**What the task asks**
Pick out each line in the rows below that contains the word "Select" and copy it in full.

**Data records**
BEGIN
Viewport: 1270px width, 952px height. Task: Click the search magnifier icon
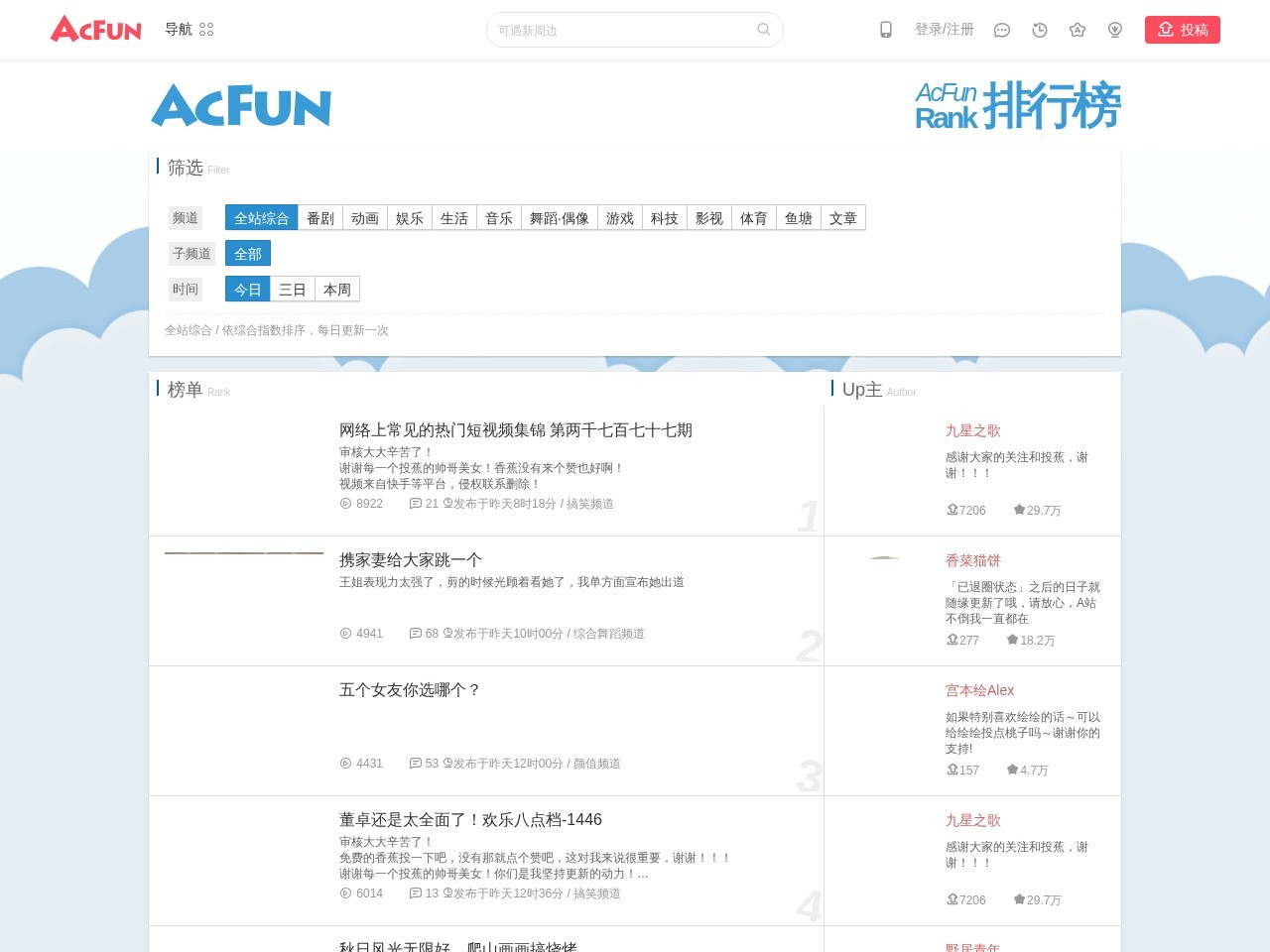763,30
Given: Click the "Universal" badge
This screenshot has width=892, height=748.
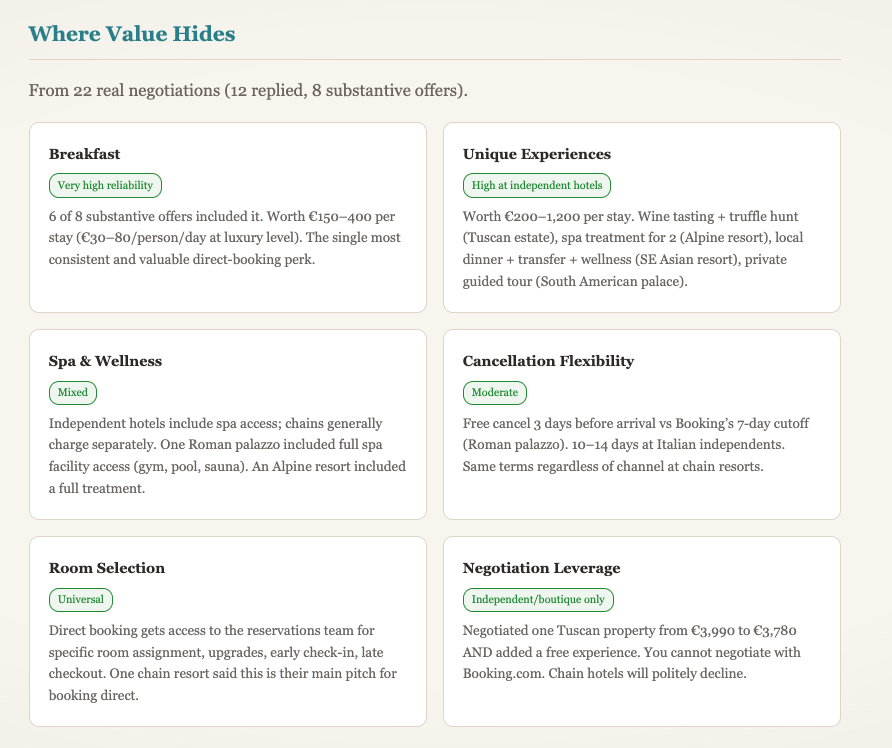Looking at the screenshot, I should click(x=81, y=599).
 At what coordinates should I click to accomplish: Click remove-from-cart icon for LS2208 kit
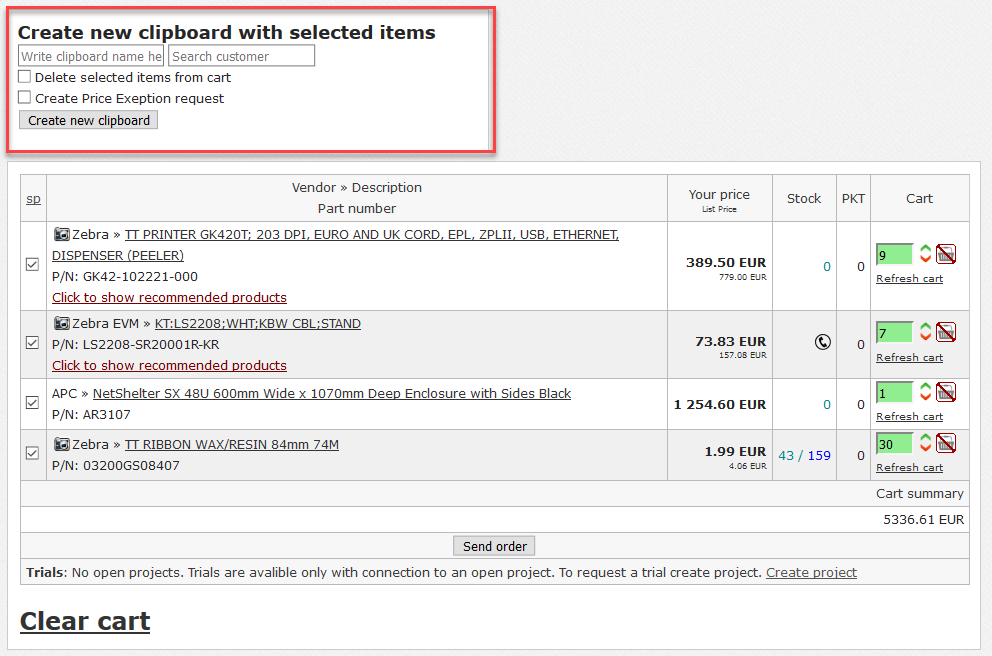946,332
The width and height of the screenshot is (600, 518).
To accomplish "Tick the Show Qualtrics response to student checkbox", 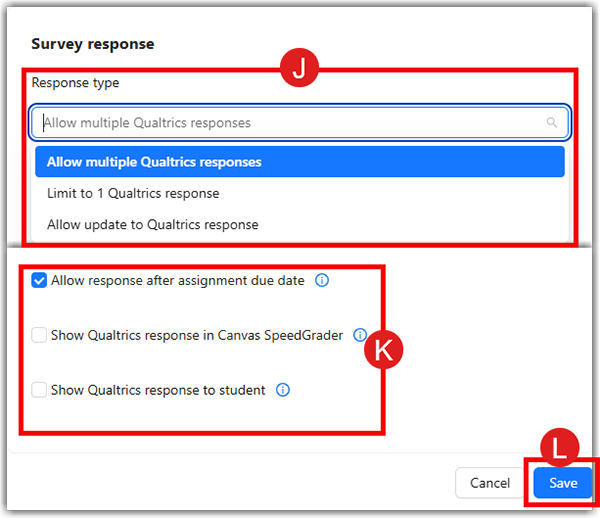I will tap(39, 390).
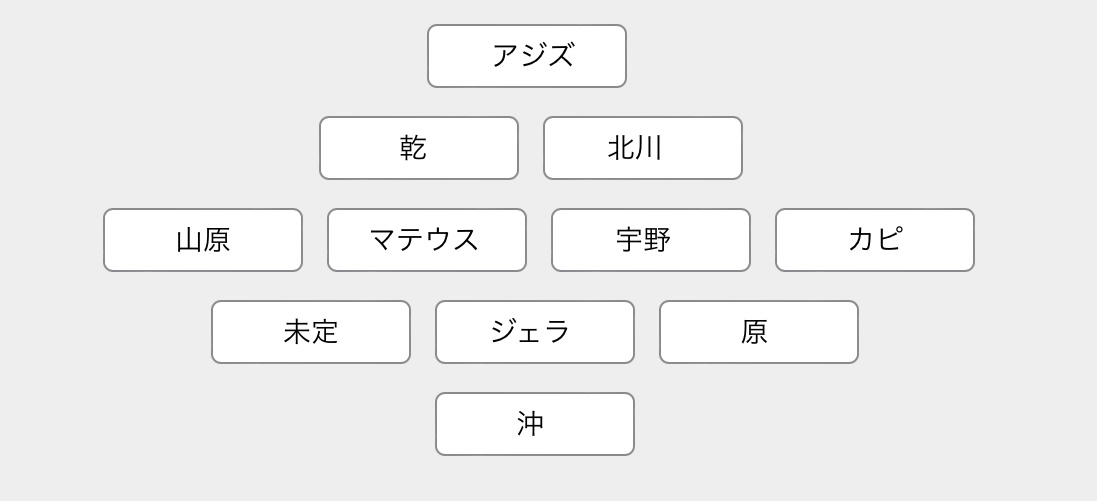Pick the 宇野 player box
Viewport: 1097px width, 501px height.
[651, 240]
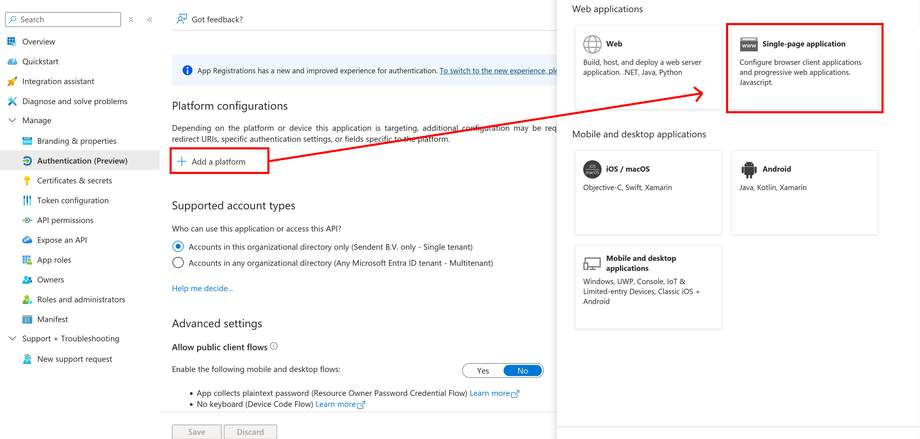Screen dimensions: 920x439
Task: Select Multitenant accounts radio option
Action: coord(178,263)
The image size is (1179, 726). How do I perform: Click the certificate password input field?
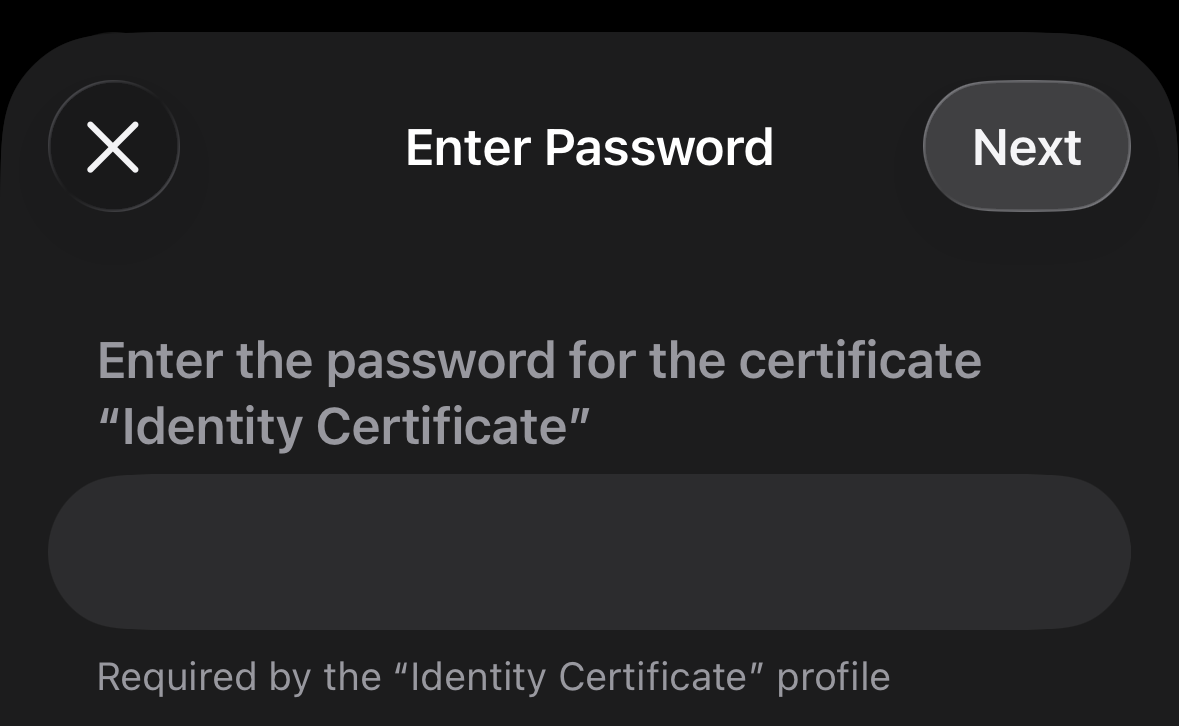pos(589,552)
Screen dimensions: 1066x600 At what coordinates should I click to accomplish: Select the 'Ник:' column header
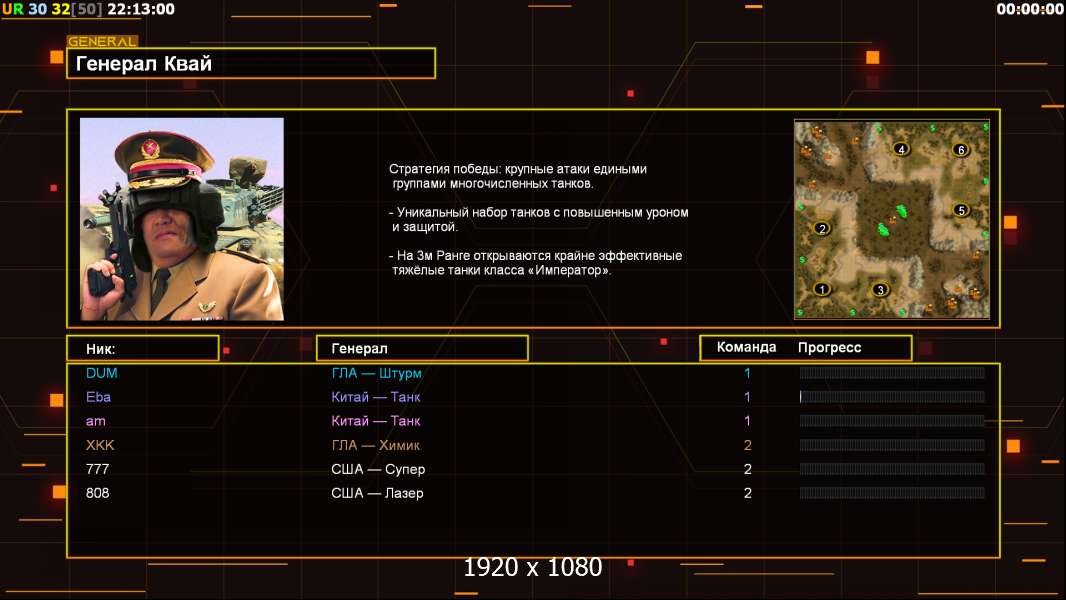(142, 348)
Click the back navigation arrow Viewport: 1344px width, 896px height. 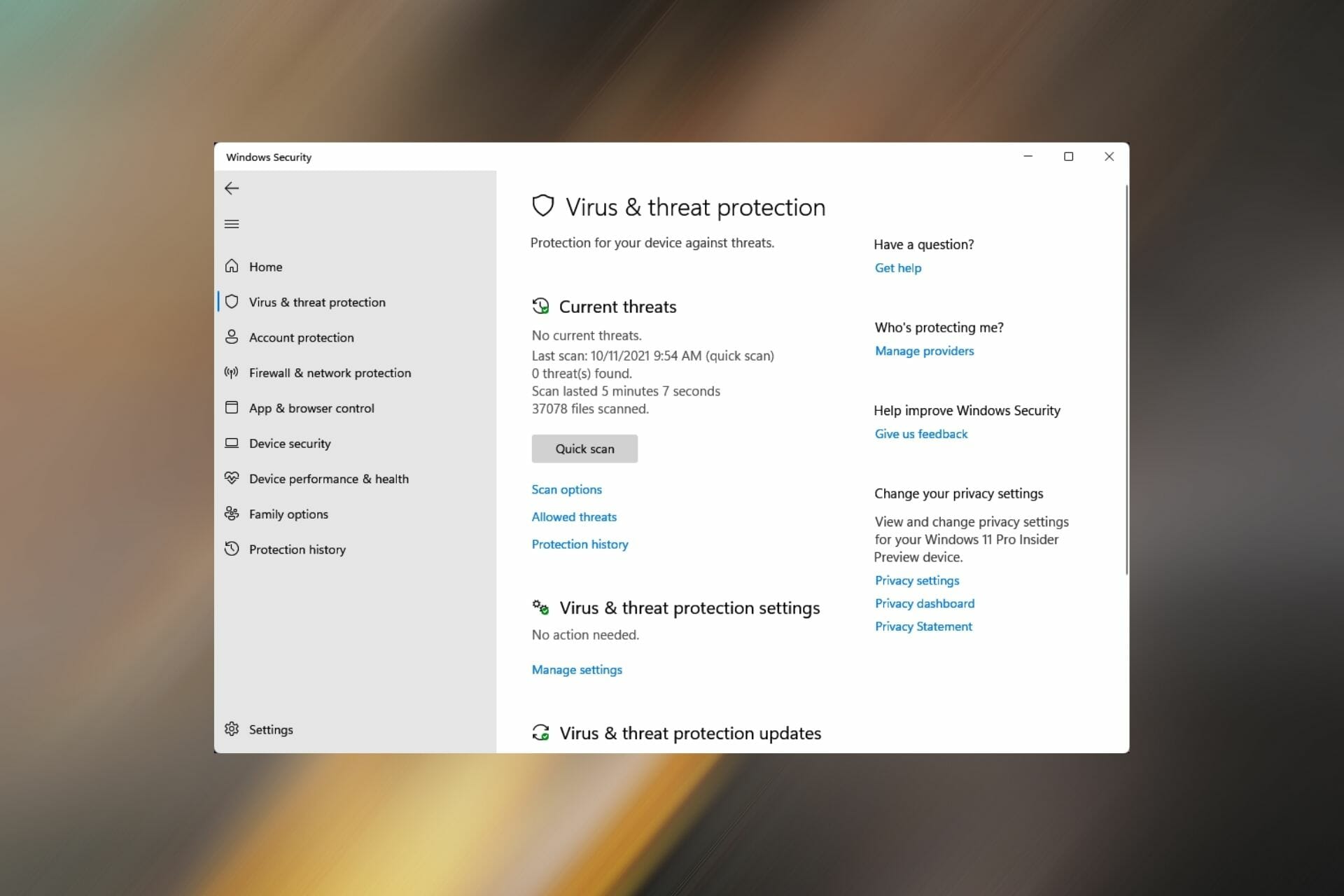231,188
END
**Response for this exercise**
Task: Select Multitenant accounts radio option
Screen dimensions: 1066x600 At what coordinates should I click to accomplish: Select the 'Ник:' column header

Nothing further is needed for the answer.